When it comes to what inspires or motivates me to take a morning walk, I can’t remember the last time it was done so through a conversation.
But thanks to Bob Kirk, I found a new place to explore. Kirk works for the city and tipped me off to Lake Accotink. He grew up in Springfield and told me about the lake, the trails, and historical markers for the Orange and Alexandria Railroad.
I was most excited about the railroad. The O&A looms large in the history of Alexandria. Established around 1851, it was the first railroad in the vicinity of the city. In ways George Washington and other investors in the Alexandria Canal could have only dreamed of, the railroad’s iron horses linked the city with places like Manassas and Gordonsville. The line helped make the seaport a regional powerhouse and was used heavily by both sides during the Civil War.

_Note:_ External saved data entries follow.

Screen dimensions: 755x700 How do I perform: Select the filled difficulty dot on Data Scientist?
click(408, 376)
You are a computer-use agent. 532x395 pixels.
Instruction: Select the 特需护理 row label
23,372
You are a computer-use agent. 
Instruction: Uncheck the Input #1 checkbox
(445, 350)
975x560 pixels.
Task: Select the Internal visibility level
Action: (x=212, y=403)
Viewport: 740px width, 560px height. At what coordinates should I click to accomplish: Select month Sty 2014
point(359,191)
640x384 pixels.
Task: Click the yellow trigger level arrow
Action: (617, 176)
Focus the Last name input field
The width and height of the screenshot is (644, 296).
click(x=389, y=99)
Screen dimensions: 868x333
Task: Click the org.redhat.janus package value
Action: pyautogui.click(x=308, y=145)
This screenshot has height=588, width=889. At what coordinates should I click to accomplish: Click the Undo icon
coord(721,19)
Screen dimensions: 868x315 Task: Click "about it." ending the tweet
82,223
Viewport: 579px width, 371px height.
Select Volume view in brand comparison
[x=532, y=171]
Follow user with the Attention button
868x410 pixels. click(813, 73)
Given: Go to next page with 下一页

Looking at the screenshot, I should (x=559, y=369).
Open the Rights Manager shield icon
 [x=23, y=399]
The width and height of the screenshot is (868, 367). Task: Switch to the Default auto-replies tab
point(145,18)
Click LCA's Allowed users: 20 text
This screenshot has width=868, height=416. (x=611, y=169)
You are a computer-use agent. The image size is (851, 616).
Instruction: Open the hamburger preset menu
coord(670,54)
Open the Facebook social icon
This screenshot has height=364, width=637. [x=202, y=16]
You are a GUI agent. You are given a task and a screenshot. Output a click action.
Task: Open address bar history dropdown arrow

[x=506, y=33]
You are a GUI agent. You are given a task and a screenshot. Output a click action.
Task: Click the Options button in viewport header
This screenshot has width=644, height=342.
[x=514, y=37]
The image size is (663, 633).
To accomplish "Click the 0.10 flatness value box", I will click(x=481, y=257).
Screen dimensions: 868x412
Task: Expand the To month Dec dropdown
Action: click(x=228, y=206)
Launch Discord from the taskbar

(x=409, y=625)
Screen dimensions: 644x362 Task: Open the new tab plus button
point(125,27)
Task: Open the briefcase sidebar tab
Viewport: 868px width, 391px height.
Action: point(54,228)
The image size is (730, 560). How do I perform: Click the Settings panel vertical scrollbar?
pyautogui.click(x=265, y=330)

My walk started at the Visitors Center. It’s a mini-museum that tells the story of the area. Historic photos include Ravensworth, the Fitzhugh’s plantation home that was located about a mile northward.
A dirt path leads southward from the Visitors Center and then hooks up with an asphalt and biking trail. Accotink Creek, which flows into the Potomac River above Fort Belvoir, runs parallel.
Getting to the park is a bit tricky, with only one way in. This, however, ensures a quiet space interrupted only by the passing of the train and its horn blasts.
All in all a delightful walk, thanks to Bob and his old school tip.